Work to complete:
Reproduce only this range: the line holding "Click the info" through the last line of the data below, both included, exactly, with no pictures.

────────────────────

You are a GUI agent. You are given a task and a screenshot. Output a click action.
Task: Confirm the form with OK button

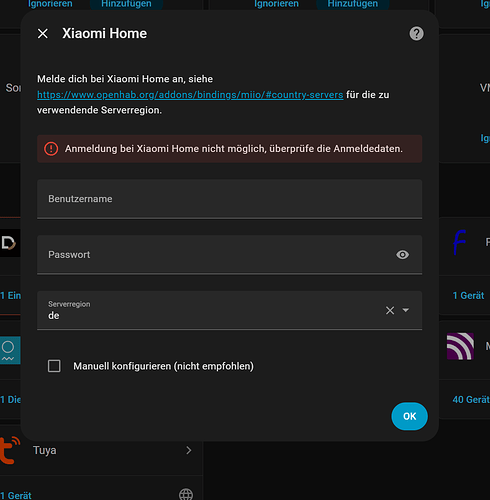(x=409, y=416)
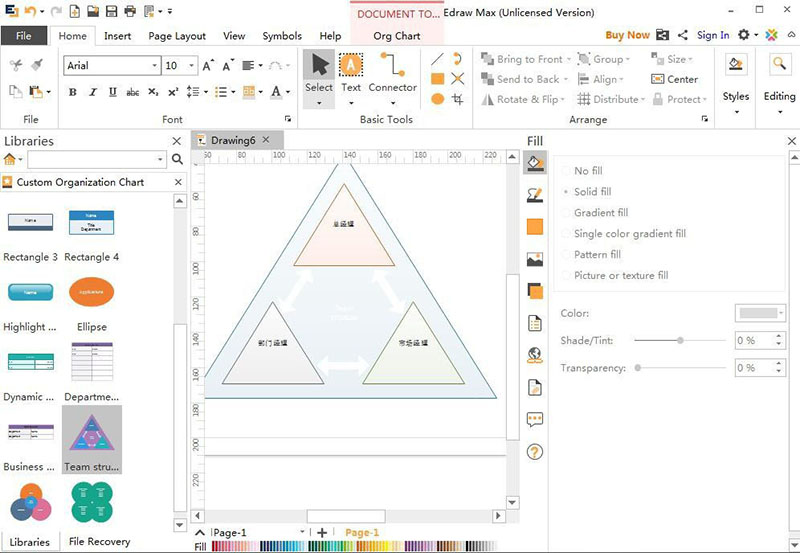Switch to the File Recovery tab
This screenshot has width=800, height=553.
coord(99,542)
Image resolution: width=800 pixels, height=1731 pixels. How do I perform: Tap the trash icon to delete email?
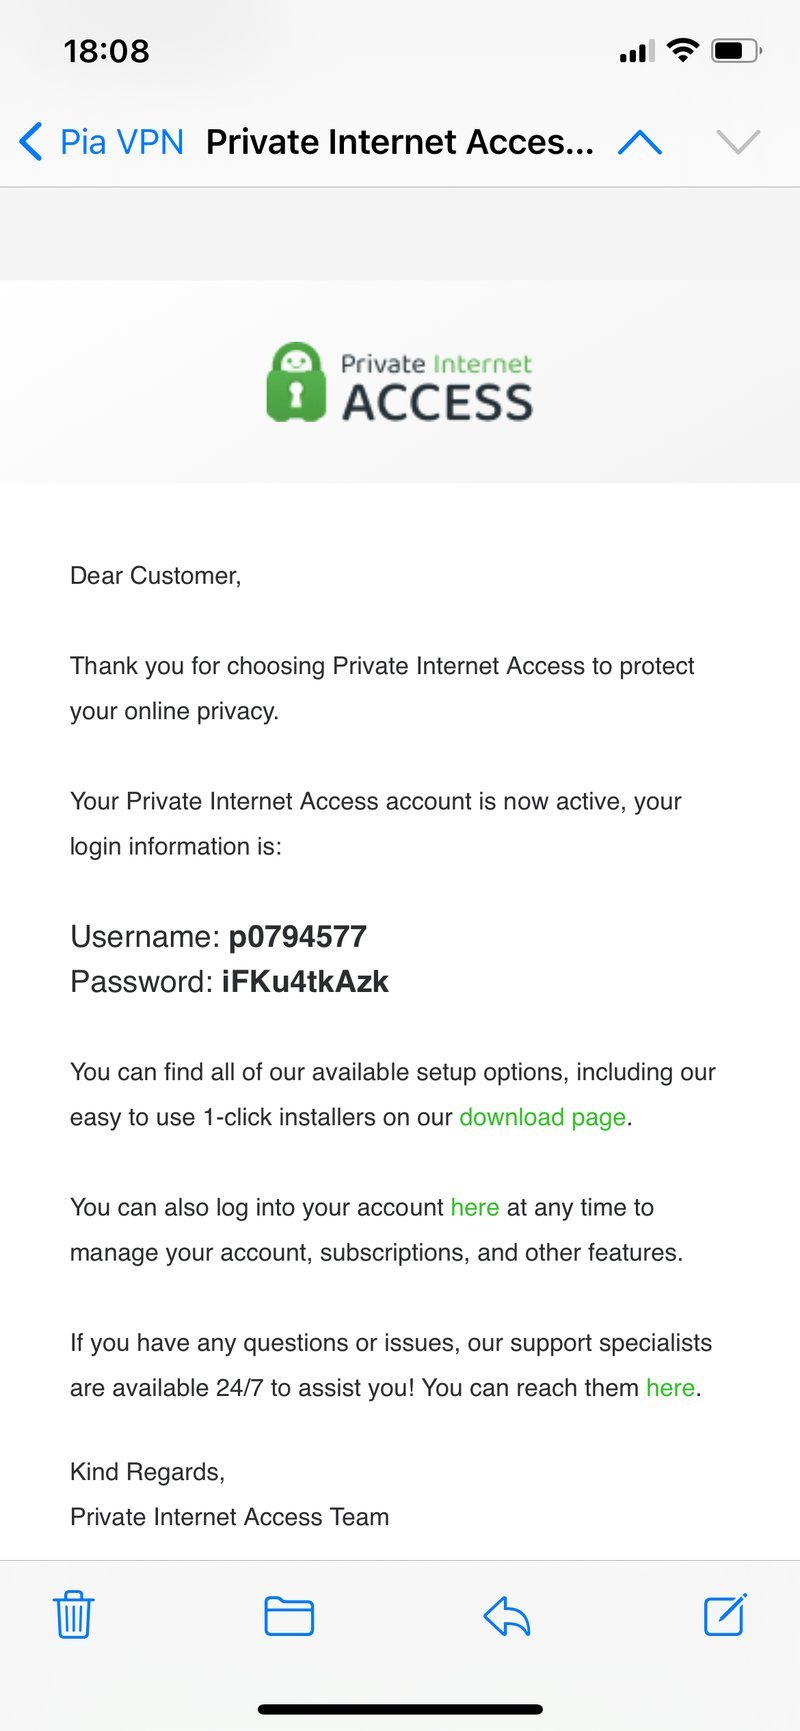[x=73, y=1616]
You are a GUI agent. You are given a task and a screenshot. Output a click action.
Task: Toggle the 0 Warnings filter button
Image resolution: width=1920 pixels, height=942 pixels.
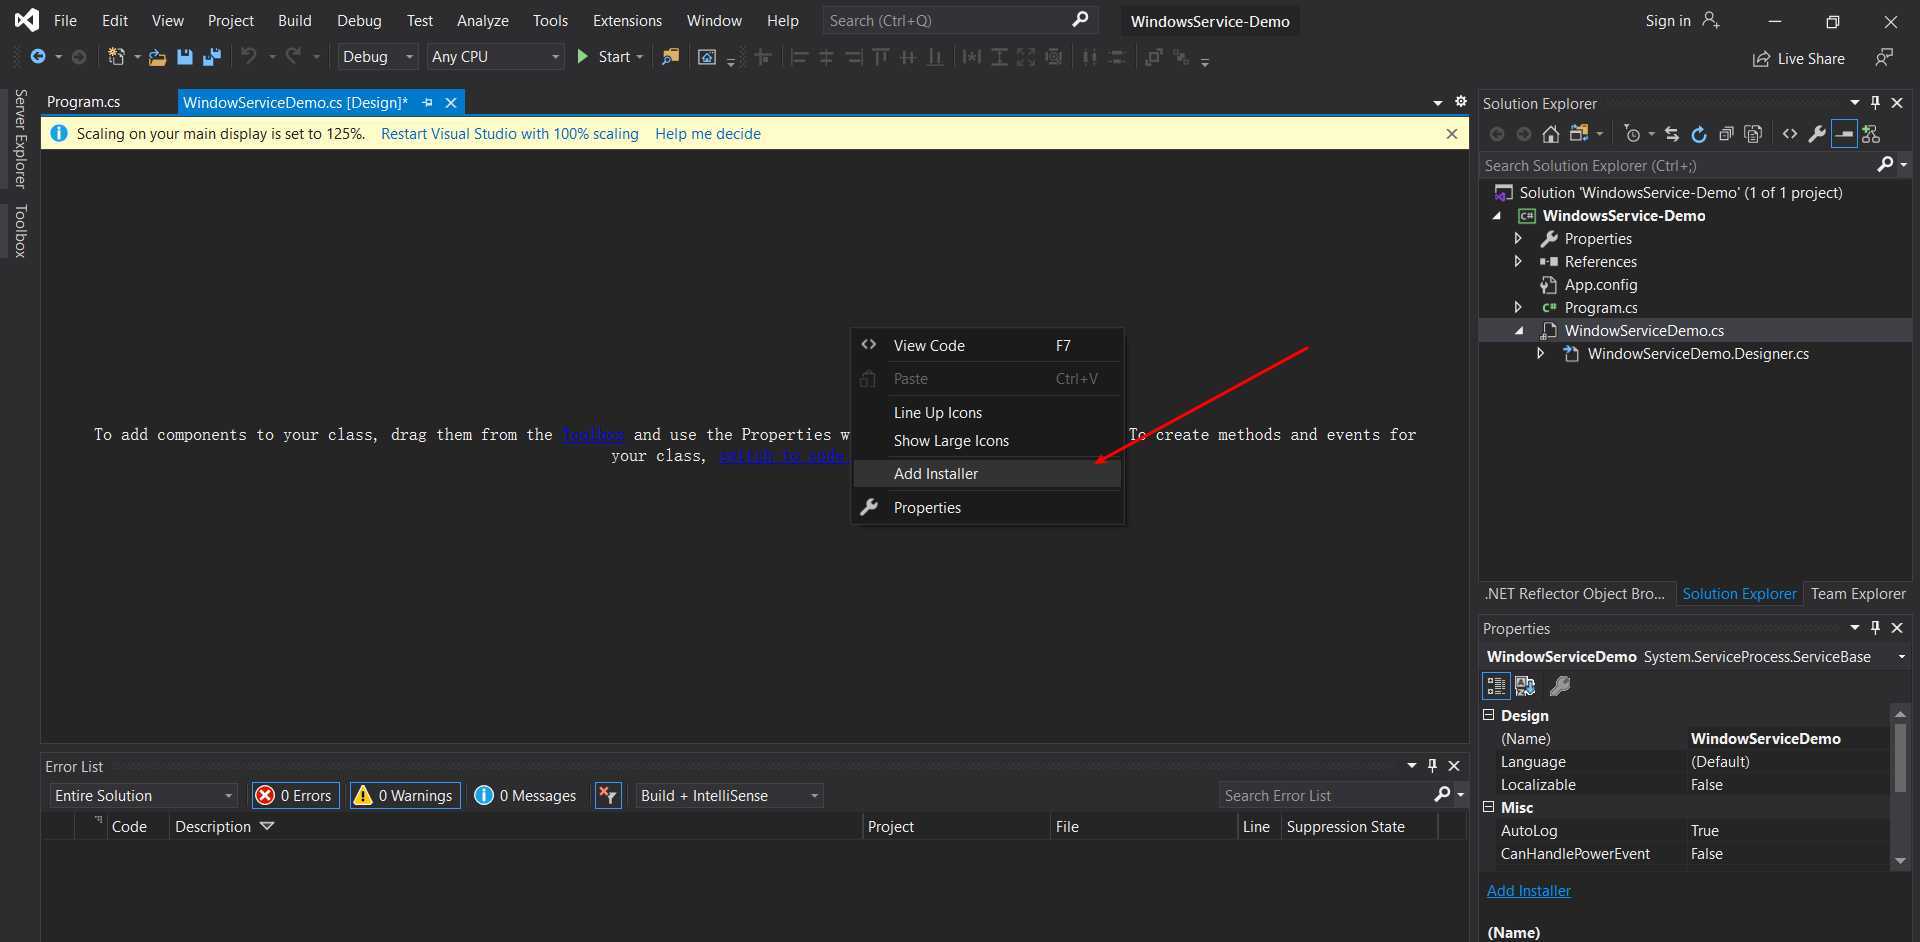405,796
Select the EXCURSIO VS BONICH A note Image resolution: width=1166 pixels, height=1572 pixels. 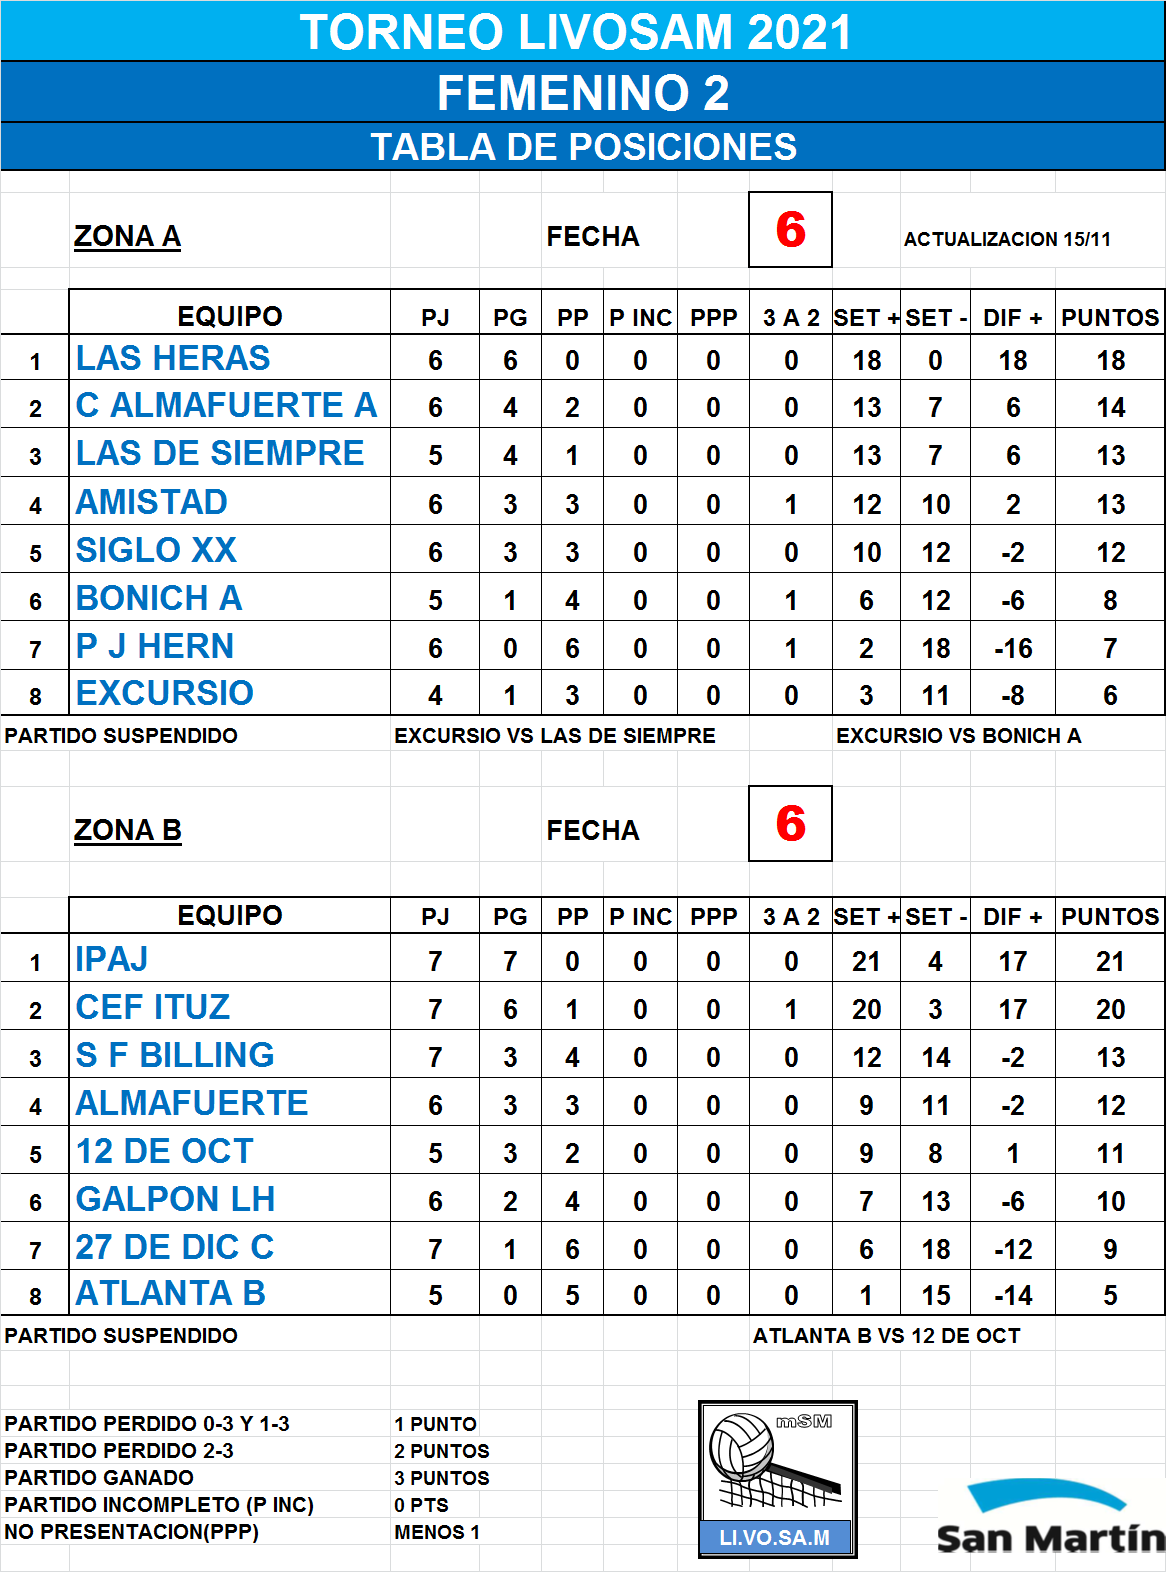click(x=958, y=736)
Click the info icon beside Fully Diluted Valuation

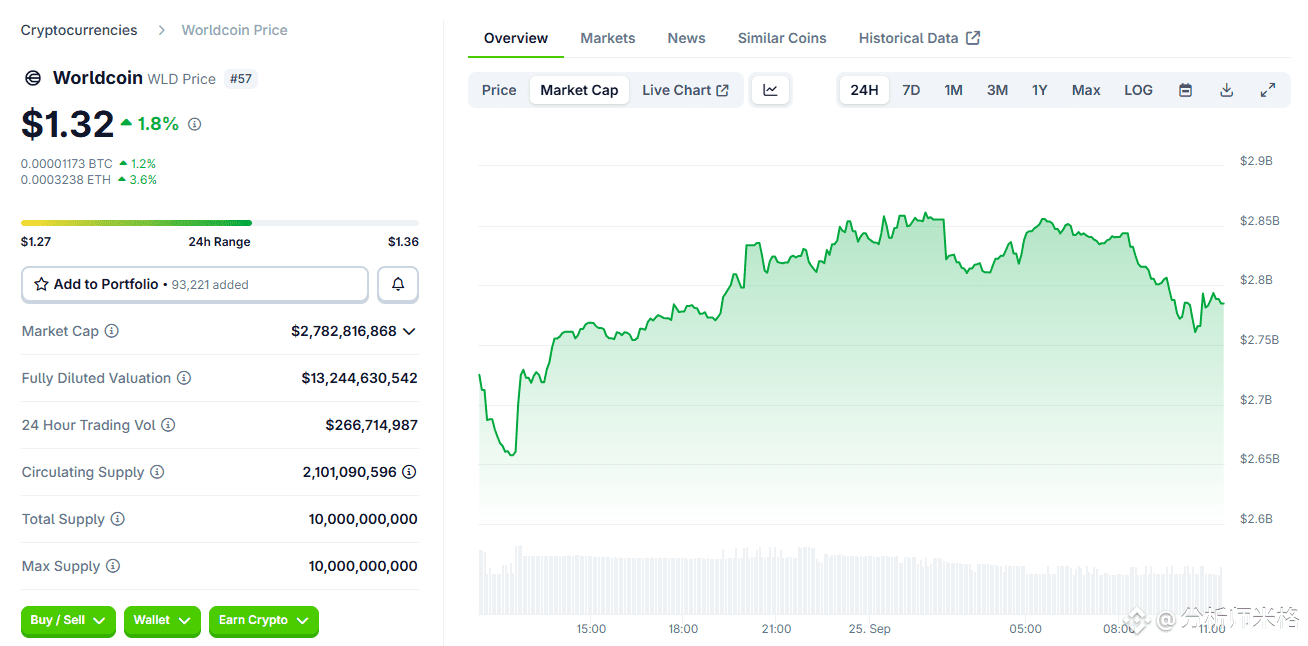coord(184,378)
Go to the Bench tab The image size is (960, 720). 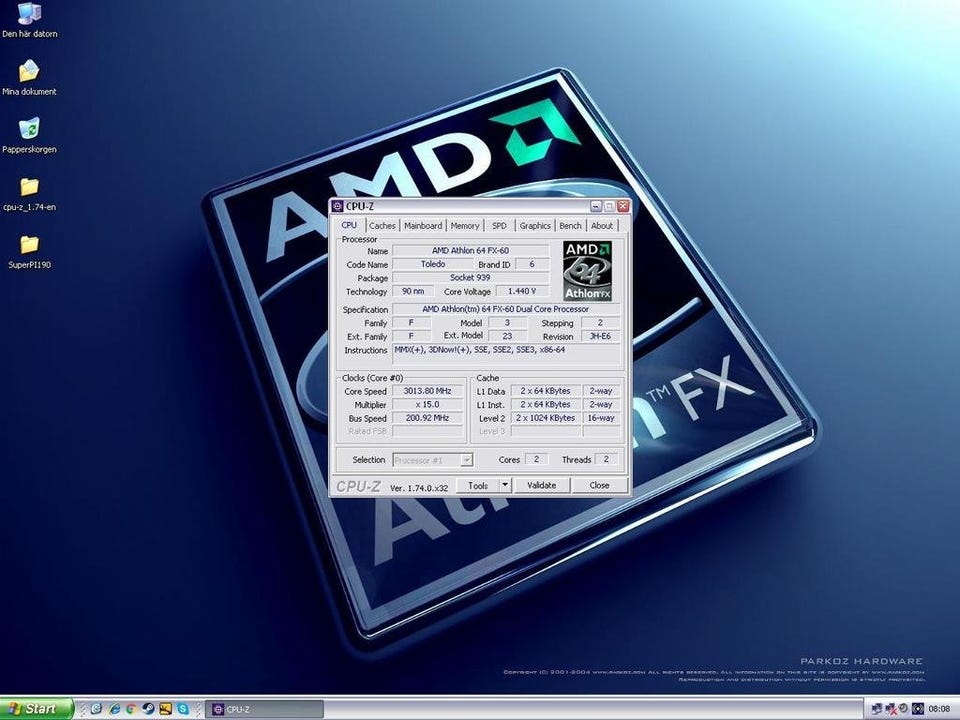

────────────────────

Answer to the exercise:
Click the info icon beside Fully Diluted Valuation

coord(184,378)
Go to the Bench tab The image size is (960, 720). 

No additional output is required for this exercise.